The United Arab Emirates is just another middle-eastern thugocracy of sand, rocks, oil, and semi-retired pirates. The capital, Dubai, features the world’s tallest skyscraper, but with the downturn in the local economy there doesn’t seem to be anyone in it. Dubai is quite the party town, according to the Dubai website, featuring “bars, pubs, discos and nightclubs.”

Nightclubs and such have been known to lead to, well, kissing, but in Dubai, a sort of Disneyland, only with slavery and firing squads, you’d better sip your well-regulated liquor and forego osculation.

A British man and woman, Ayman Najafi and Charlotte Adams, have been sentenced to a fine and a month, but not a fine month, in jail for kissing in a restaurant. They were fingered by an outraged citizen who didn’t actually see the kiss but was told about it by her two-year-old daughter.

Rules of evidence in the U.A.E. apparently bridge the cultural gap between P. G. Wodehouse and Lavrentia Beria.

Last year the Dubai justice (cough) system sentenced a British couple to jail for sex-on-the-beach (not the drink), but on appeal commuted the sentences. Last month the Dubai courts less mercifully incarcerated an Indian couple in jail for three months for sending spicy text-messages to each other, and last week sentenced some 17 or so Indians to the firing squad for beating a Pakistani gentleman to death over a wholesale liquor deal in which the party of the first part and the parties of the 1st-17th parts could not come to an amicable agreement.

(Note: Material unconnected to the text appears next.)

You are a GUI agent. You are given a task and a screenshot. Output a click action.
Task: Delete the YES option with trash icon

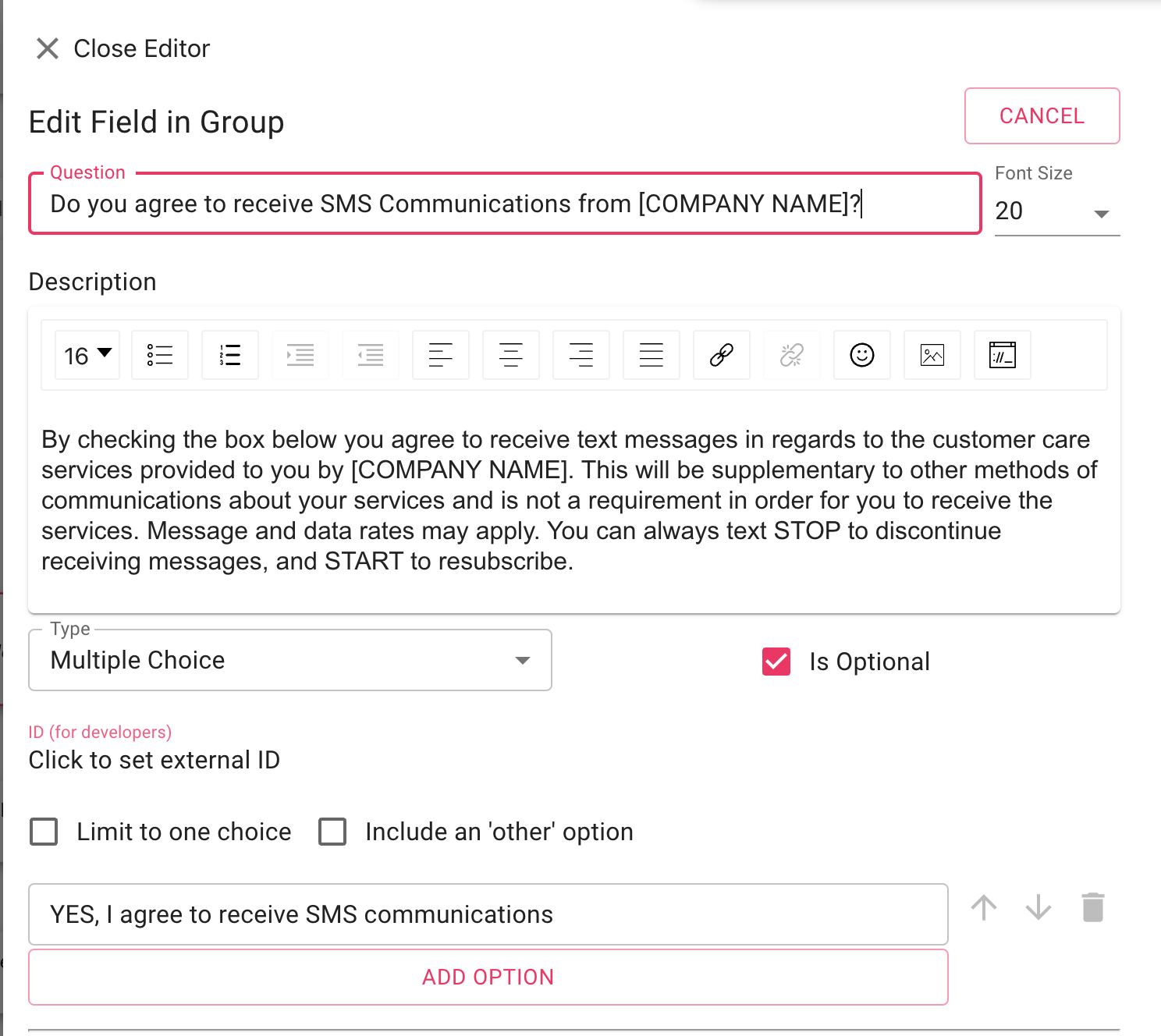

Okay, that last crime was a little over the top, but in the USA a murderous mob would probably be given community service and then jobs with A.C.O.R.N.

Of course in the U.A.E. one never knows whether or not a crime really happened. Given that third-hand testimony attributed to a two-year-old can lead to a conviction, the Indians may have been guilty of nothing but playing a sitar.

Come to think of it, playing a sitar should result in the death penalty anyway.

I suggest that Dubai could use some help from American law enforcement. Perhaps the Los Angeles Police Department could send Officers Pete Malloy and Jim Reed to help the United Arab Emirates update and inculturate:

“Say, Jim, we’ve been on duty for four hours. Let’s stop for a sandwich. SANDwich, get it? We’re in the U.A.E. Ha, ha. SANDwich.”

“That’s not funny, Pete.”

Radio, with appropriate static and crackling: “One-Adam-Twelve, One-Adam-Twelve, see the woman, 2332 Glorious and Enlightened Sheik Alli-Bubba Drive. Assault in progress.”

Pete and Jim speed past casinos and bars, and quickly arrive.

“Yes, ma’am, what seems to be the problem?”

“Oh, officers, praise the religion of peace and mercy; some young punks pushed me down and stole my purse! They ran thataway!”

“Ma’am, you’re under arrest. Cuff her, Reed.”

“But officer, why? I’m the victim!”

“Yes, ma’am, but you’re a woman, so you tempted those poor, impressionable lads. Sorry, but you’ll go to prison for this, if not the peace-loving firing squad. Read this lady her rights, Reed…oh, well, never mind.”

Later, over Turkish coffee and pita bread, Reed asks “I don’t get it, Pete. That woman’s purse was stolen. Why should she go to jail?”

“We don’t make the laws, Jim, we just enforce them. Our country has sent us to the U.A.E. for sensitivity training. We’re here to learn new ways of doing things, and we must respect the local culture.”

“Pete, the local culture seems to be about tourism, slavery, money-laundering, and funding terrorists, all under a government that makes the Chicago mob look classy.”

“Jim, if I’ve told you once I’ve told you a million times, it’s not slavery, it’s a guest-worker program. Didn’t they teach you anything at the academy?”

“They didn’t have to teach me the difference between employment and slavery.”

“Cool it, partner. We’re guest workers too.”

“One-Adam-Twelve, One-Adam-Twelve, reports of unauthorized kissing at a Denny’s. Repeat, unauthorized kissing at a Denny’s.”

“Let’s roll, partner.”

“Um, Pete…”


“The United Arab Emirates…they’re our friends, right?”